> **Task prompt**
Rewrite the records from their start through the line containing "point(140,91)", inclusive, replacing "hamburger" with "main" and leaving everything else unchanged. Leave the pictures out of your answer.

◆ ◆ ◆ ◆ ◆

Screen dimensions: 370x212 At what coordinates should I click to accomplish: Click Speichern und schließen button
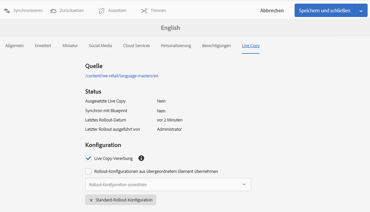324,11
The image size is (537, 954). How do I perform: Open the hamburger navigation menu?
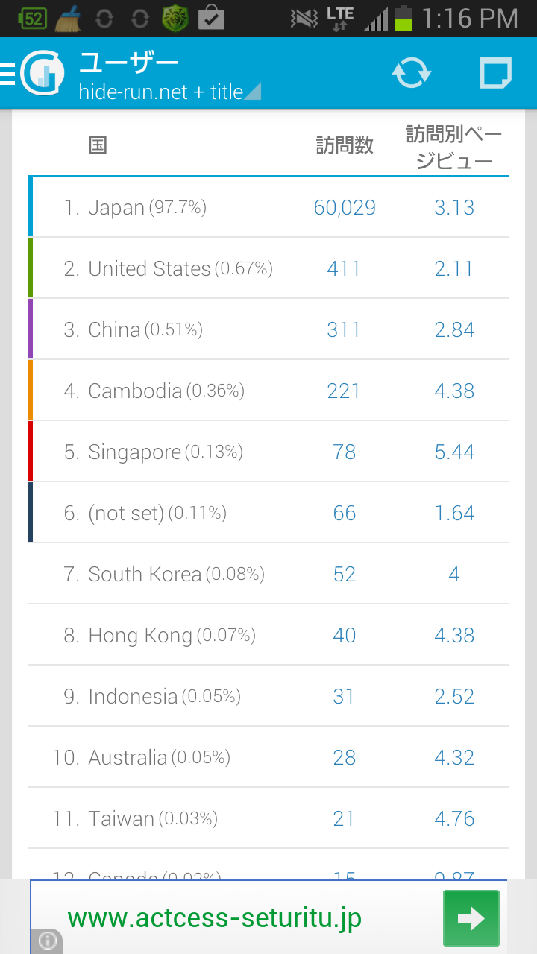(x=7, y=73)
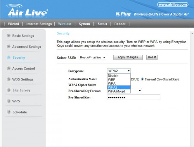Expand the Pre-Shared Key Format dropdown arrow
Viewport: 194px width, 147px height.
point(140,91)
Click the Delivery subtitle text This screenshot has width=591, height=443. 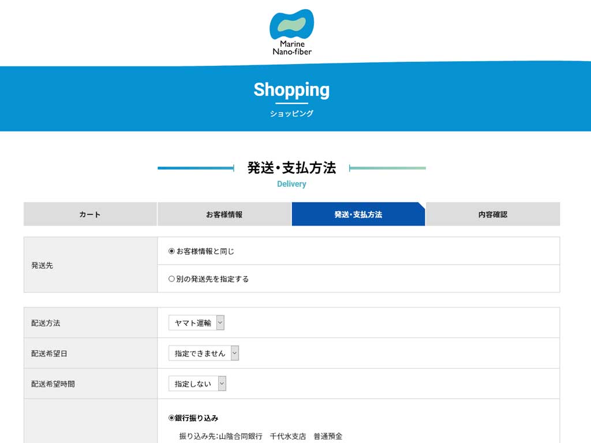coord(291,184)
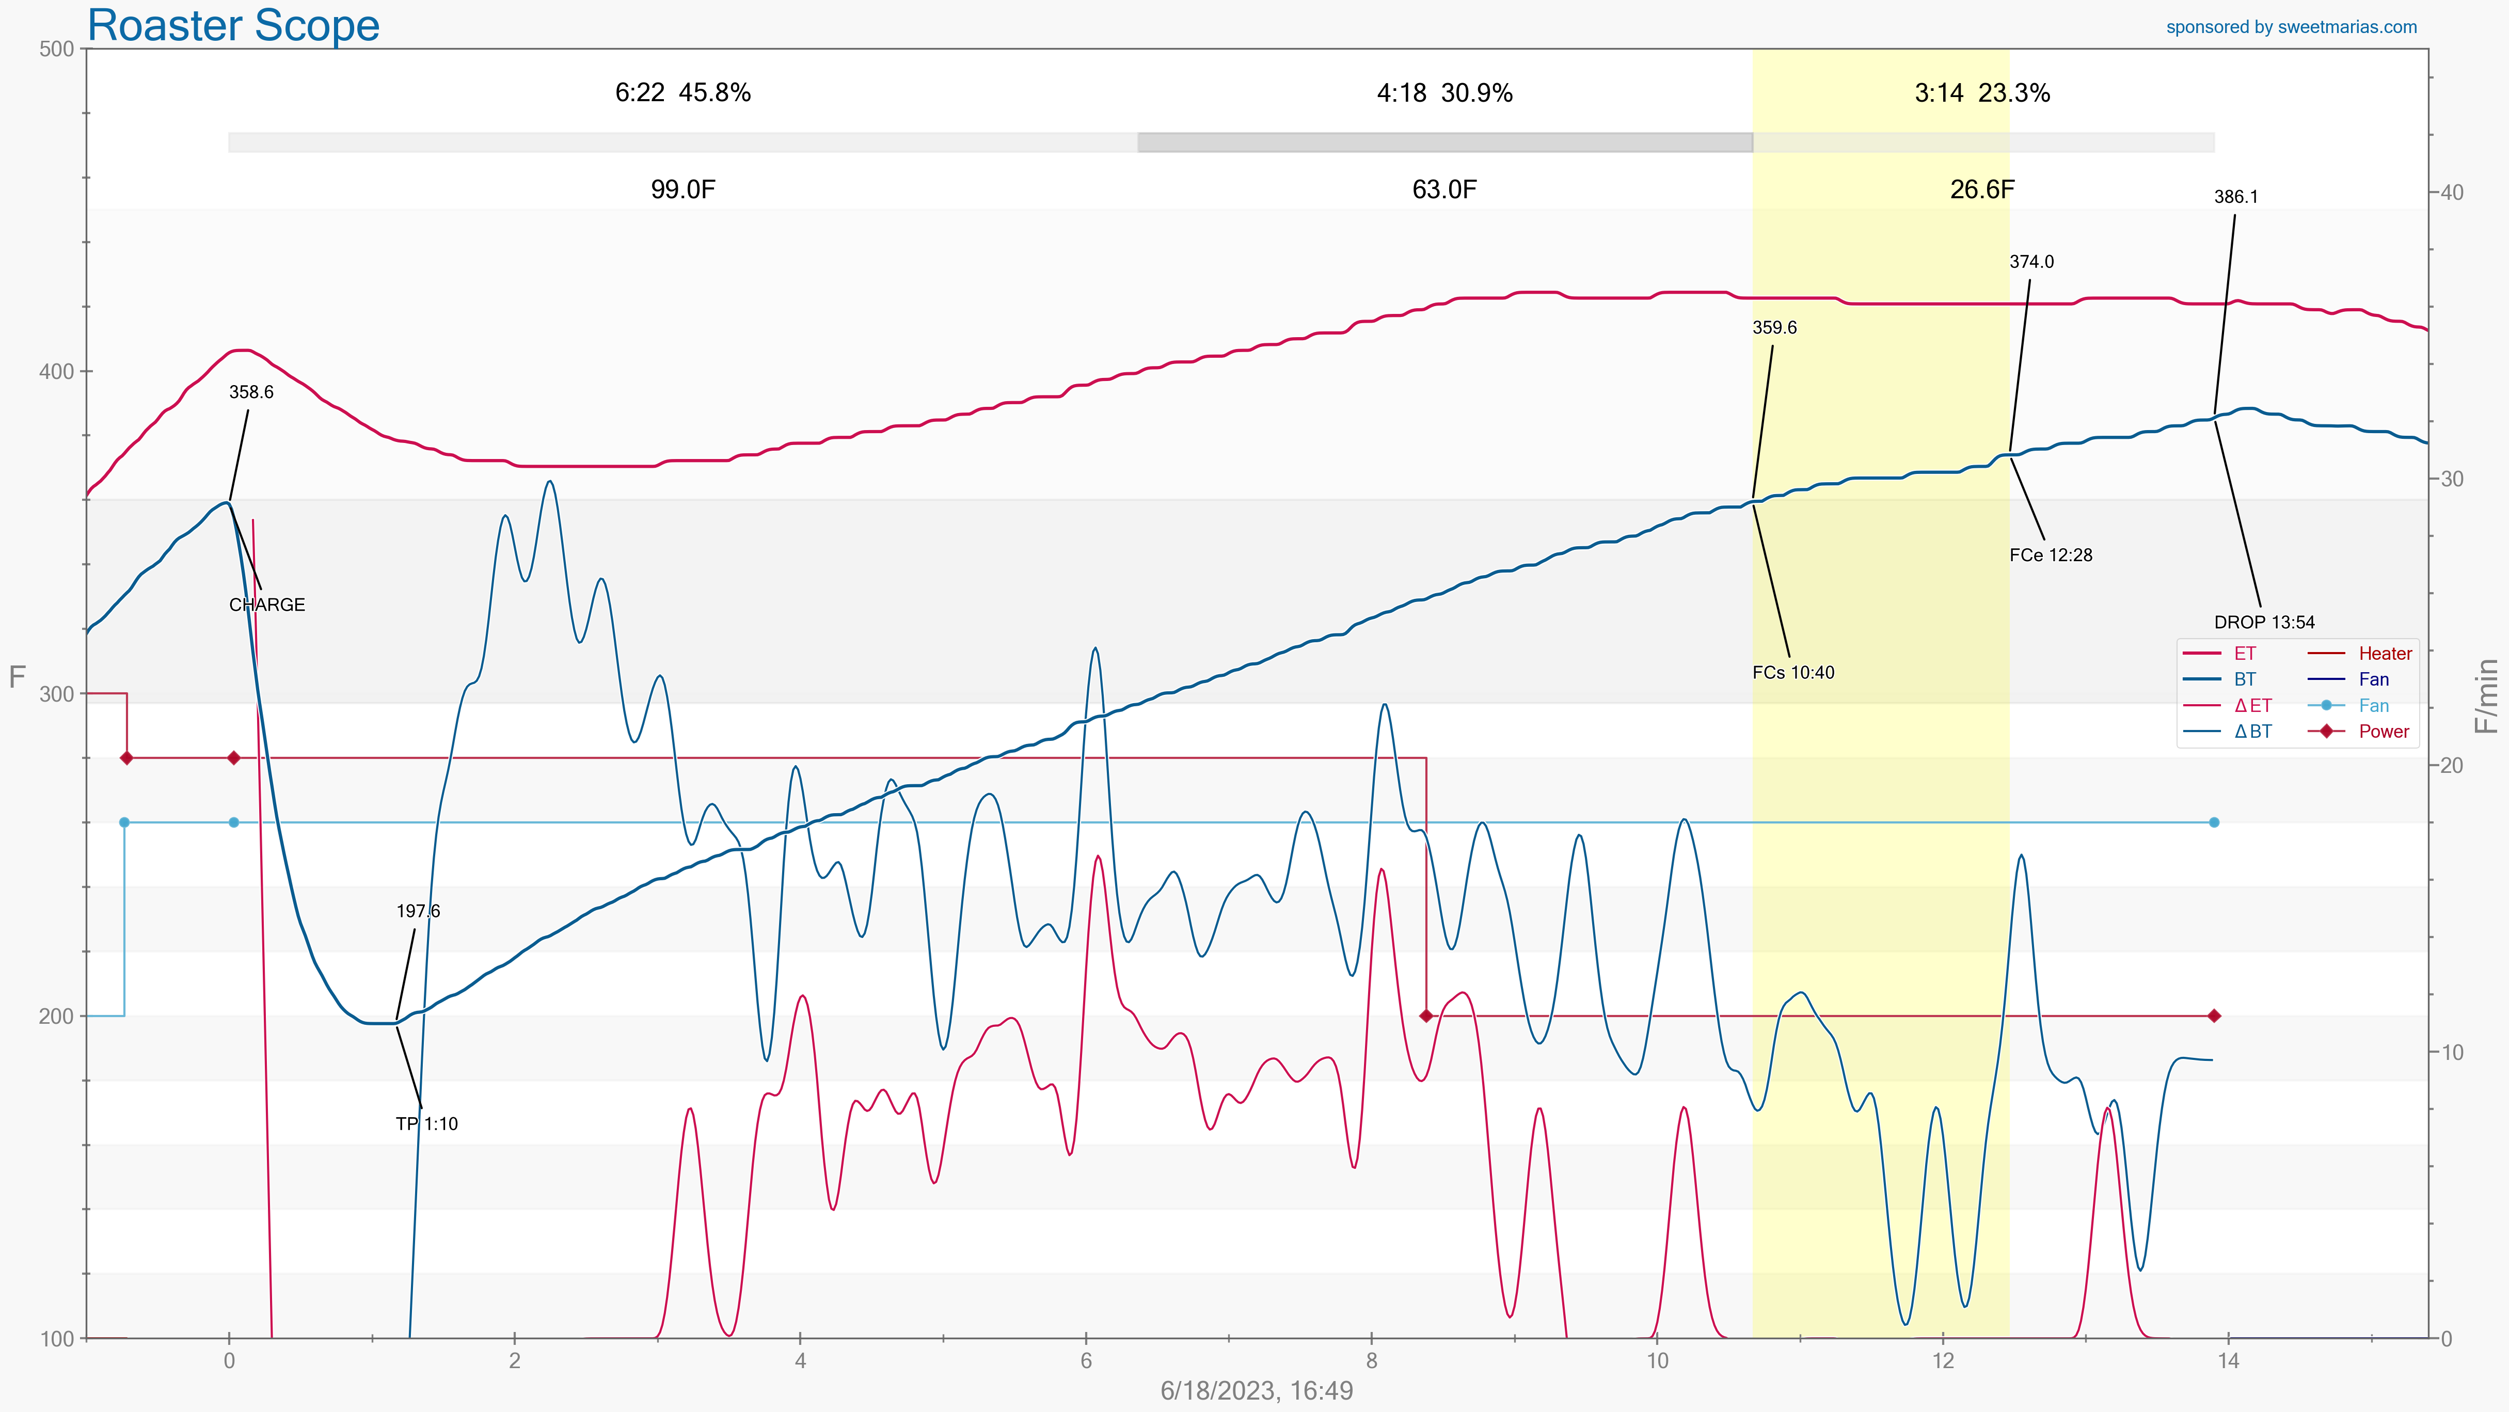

◆ ◆ ◆ ◆ ◆

> **Correct output**
Screen dimensions: 370x212 At what coordinates should I click to accomplish: Click Speichern und schließen button
324,11
The image size is (537, 954). How do I perform: Open the main navigation menu?
(x=7, y=73)
Expand the Pre-Shared Key Format dropdown arrow
Viewport: 194px width, 147px height.
point(140,91)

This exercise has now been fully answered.